───── AUSGANGSTEXT ─────

Die Mobiliar, die Langstrasse und Vera Gloor
Gentrifizierung nennt man es, wenn das Leben in einem Quartier durch überteuerte Mieten und sozialen Druck nur noch einer bestimmten Bevölkerungsgruppe möglich ist. Wie nennt man es, wenn ein Quartier als asozial und gefährlich gebrandmarkt wird?
Die Mobiliar macht Werbung mit der „gefährlichen“ Langstrasse. Ich bin mir nicht sicher, ob ich denen dankbar sein soll, weil sie dazu beitragen, dass die Mieten unten bleiben und Spiesser und Grossverdiener sich nicht getrauen, da hinzuziehen.
Da haben sich Vera Gloor und der Verein Langstrasse plus so Mühe gegeben, die Kreise 4 und 5 aufzuwerten, WG-Zimmer für 1700 Stutz einzurichten und Zucht & Ordnung ins Quartier zu bringen – und dann kommt da eine milliardenschwere Versicherung und macht alles mit ein paar Strichmännchen wieder zunichte.

─────

**ANFORDERUNG A**
Entnimm den Abschnitt der Datensätze vom Anfang bis einschließlich der Zeile, die „[x=61, y=485]“ enthält, und gib ihn wortgetreu wieder.
Der Text und die Datensätze haben unterschiedliche Quellen.

───── MATERIAL ZUR ÜBUNG ─────

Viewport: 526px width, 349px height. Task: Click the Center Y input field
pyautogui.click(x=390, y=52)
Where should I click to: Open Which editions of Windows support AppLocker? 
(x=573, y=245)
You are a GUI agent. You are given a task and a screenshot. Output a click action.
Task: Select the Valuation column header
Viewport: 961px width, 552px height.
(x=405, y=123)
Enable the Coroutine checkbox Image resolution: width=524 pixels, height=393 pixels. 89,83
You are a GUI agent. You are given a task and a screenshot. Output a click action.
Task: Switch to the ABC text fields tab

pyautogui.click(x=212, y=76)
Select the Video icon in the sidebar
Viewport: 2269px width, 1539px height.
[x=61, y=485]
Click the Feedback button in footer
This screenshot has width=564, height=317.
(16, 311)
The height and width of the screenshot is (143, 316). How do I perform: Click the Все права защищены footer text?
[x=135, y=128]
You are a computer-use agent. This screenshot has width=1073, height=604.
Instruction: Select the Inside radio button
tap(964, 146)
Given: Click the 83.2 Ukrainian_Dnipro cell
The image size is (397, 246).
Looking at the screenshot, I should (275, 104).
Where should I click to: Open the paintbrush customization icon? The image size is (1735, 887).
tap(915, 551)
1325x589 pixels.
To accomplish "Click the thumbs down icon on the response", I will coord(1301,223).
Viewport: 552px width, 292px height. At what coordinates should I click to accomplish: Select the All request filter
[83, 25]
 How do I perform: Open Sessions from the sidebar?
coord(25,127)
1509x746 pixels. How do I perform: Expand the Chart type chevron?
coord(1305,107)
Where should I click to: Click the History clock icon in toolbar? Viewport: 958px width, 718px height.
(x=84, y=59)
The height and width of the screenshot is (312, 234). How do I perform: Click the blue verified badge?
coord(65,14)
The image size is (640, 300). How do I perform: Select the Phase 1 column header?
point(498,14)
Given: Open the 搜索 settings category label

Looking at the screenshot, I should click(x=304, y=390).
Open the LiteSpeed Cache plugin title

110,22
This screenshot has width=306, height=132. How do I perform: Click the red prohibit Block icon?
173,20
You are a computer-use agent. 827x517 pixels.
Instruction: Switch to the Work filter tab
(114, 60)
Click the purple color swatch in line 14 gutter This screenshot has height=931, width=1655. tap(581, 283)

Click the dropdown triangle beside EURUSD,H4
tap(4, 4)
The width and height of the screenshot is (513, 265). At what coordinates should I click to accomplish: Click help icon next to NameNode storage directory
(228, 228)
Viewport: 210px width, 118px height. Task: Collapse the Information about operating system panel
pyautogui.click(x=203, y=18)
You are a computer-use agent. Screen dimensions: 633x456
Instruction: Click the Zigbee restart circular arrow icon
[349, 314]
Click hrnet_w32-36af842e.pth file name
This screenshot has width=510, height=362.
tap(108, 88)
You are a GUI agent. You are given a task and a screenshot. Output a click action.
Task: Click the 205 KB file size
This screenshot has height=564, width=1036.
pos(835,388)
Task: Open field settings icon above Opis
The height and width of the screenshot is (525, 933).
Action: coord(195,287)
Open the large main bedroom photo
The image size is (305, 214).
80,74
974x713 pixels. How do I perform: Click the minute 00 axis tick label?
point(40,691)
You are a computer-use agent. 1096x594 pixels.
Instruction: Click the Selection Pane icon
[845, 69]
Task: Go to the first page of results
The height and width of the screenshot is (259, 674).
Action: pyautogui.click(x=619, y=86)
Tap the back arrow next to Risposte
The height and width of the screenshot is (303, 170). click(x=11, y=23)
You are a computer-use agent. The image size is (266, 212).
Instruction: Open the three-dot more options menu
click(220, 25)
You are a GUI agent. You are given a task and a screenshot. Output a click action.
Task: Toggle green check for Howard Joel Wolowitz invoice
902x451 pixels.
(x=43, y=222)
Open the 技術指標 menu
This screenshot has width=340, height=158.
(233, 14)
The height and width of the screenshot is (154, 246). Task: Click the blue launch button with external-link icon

─────

**ANFORDERUNG B**
Welche Kreise wollten Vera Gloor und der Verein Langstrasse plus laut dem Text über die Langstrasse aufwerten?

**ANTWORT ZUR ÜBUNG A**
Viewport: 526px width, 349px height. Task: Click the Center Y input field
pyautogui.click(x=390, y=52)
Where should I click to: Open Which editions of Windows support AppLocker? 
(x=573, y=245)
You are a GUI agent. You are given a task and a screenshot. Output a click action.
Task: Select the Valuation column header
Viewport: 961px width, 552px height.
(x=405, y=123)
Enable the Coroutine checkbox Image resolution: width=524 pixels, height=393 pixels. 89,83
You are a GUI agent. You are given a task and a screenshot. Output a click action.
Task: Switch to the ABC text fields tab

pyautogui.click(x=212, y=76)
Select the Video icon in the sidebar
Viewport: 2269px width, 1539px height.
[x=61, y=485]

**ANTWORT ZUR ÜBUNG B**
Die Kreise 4 und 5.